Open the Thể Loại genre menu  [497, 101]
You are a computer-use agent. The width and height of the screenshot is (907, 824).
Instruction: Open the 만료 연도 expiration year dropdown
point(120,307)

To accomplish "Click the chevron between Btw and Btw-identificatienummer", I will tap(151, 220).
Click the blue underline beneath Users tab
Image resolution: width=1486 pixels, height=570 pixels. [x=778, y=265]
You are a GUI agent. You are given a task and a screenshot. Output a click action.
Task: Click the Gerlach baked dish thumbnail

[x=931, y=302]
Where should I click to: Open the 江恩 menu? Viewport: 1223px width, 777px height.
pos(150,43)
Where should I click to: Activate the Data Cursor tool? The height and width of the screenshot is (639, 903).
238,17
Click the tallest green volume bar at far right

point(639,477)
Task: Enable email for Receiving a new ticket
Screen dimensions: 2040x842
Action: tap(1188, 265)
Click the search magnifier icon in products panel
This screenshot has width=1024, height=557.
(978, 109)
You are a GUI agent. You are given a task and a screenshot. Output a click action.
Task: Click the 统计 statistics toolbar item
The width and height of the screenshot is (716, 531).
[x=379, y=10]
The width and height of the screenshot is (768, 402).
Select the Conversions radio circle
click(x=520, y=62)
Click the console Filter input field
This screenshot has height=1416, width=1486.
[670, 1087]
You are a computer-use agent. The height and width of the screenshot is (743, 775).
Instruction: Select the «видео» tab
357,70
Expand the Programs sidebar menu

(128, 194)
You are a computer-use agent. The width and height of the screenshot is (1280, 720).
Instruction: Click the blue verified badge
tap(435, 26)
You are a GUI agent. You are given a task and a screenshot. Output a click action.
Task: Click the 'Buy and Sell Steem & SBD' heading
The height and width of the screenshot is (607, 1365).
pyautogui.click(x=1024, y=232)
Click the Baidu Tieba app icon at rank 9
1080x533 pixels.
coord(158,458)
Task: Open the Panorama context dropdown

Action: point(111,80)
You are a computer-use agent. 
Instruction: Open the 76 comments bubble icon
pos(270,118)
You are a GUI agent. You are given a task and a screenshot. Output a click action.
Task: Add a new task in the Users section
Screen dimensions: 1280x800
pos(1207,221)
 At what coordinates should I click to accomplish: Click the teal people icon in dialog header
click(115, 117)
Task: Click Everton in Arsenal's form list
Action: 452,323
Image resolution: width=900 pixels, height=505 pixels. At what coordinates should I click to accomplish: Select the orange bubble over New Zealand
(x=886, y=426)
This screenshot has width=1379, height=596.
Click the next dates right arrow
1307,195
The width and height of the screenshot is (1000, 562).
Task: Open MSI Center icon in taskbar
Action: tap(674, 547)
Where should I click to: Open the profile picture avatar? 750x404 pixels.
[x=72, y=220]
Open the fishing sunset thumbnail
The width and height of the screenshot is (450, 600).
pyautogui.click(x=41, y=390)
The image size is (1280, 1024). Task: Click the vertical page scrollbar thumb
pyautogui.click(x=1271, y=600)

====

* [Work request]: Please output only the lines from the first line of the entries through the line with "Task: Click the 统计 statistics toolbar item", both included, exactly as written.

* [Task result]:
Open the Thể Loại genre menu  [497, 101]
You are a computer-use agent. The width and height of the screenshot is (907, 824).
Instruction: Open the 만료 연도 expiration year dropdown
point(120,307)

To accomplish "Click the chevron between Btw and Btw-identificatienummer", I will tap(151, 220).
Click the blue underline beneath Users tab
Image resolution: width=1486 pixels, height=570 pixels. [x=778, y=265]
You are a GUI agent. You are given a task and a screenshot. Output a click action.
Task: Click the Gerlach baked dish thumbnail

[x=931, y=302]
Where should I click to: Open the 江恩 menu? Viewport: 1223px width, 777px height.
pos(150,43)
Where should I click to: Activate the Data Cursor tool? The height and width of the screenshot is (639, 903).
238,17
Click the tallest green volume bar at far right

point(639,477)
Task: Enable email for Receiving a new ticket
Screen dimensions: 2040x842
Action: tap(1188, 265)
Click the search magnifier icon in products panel
This screenshot has width=1024, height=557.
(978, 109)
You are a GUI agent. You are given a task and a screenshot. Output a click action.
Task: Click the 统计 statistics toolbar item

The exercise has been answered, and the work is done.